======== Records for the task ========

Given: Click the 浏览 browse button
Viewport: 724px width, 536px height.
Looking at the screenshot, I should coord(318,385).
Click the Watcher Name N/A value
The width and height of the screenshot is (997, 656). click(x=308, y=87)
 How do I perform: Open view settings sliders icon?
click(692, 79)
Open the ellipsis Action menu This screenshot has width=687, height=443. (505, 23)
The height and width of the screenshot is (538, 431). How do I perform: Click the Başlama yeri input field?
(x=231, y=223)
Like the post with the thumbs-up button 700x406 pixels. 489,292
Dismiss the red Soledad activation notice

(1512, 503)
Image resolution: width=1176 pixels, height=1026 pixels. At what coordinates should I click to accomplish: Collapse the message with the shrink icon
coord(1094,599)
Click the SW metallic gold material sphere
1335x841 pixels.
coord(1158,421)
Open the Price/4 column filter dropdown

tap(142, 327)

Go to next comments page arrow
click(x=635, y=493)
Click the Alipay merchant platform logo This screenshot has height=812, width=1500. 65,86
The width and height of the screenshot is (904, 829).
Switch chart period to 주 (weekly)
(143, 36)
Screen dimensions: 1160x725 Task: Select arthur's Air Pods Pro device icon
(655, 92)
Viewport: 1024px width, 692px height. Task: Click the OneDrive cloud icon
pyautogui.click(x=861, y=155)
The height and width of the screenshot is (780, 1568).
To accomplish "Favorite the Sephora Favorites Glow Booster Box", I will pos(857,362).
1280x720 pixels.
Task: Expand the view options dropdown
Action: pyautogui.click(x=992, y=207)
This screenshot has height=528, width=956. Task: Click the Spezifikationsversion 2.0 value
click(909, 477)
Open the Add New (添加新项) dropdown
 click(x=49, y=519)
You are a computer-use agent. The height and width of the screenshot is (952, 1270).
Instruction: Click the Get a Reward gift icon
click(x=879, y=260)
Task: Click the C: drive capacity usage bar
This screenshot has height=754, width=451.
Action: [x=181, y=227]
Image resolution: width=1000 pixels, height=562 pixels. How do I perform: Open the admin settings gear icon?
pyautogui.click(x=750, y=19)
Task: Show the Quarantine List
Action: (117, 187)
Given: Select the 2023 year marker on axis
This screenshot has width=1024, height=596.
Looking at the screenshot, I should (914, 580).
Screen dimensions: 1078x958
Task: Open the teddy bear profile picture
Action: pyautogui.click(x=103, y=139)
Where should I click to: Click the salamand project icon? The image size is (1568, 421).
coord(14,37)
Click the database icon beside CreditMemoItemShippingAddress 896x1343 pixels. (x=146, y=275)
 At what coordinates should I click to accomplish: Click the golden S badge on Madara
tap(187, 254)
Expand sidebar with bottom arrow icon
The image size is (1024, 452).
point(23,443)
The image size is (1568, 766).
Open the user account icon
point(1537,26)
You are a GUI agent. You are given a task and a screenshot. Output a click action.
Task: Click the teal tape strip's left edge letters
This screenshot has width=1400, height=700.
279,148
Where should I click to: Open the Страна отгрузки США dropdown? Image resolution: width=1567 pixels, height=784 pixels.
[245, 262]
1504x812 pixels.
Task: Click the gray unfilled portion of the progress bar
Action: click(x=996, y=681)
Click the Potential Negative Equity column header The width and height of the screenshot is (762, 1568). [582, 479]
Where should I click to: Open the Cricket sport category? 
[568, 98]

========

For the listing above, identify each line bearing "agent".

**Answer for the task:**
You are a computer-use agent. The height and width of the screenshot is (952, 1270).
You are a GUI agent. You are given a task and a screenshot. Output a click action.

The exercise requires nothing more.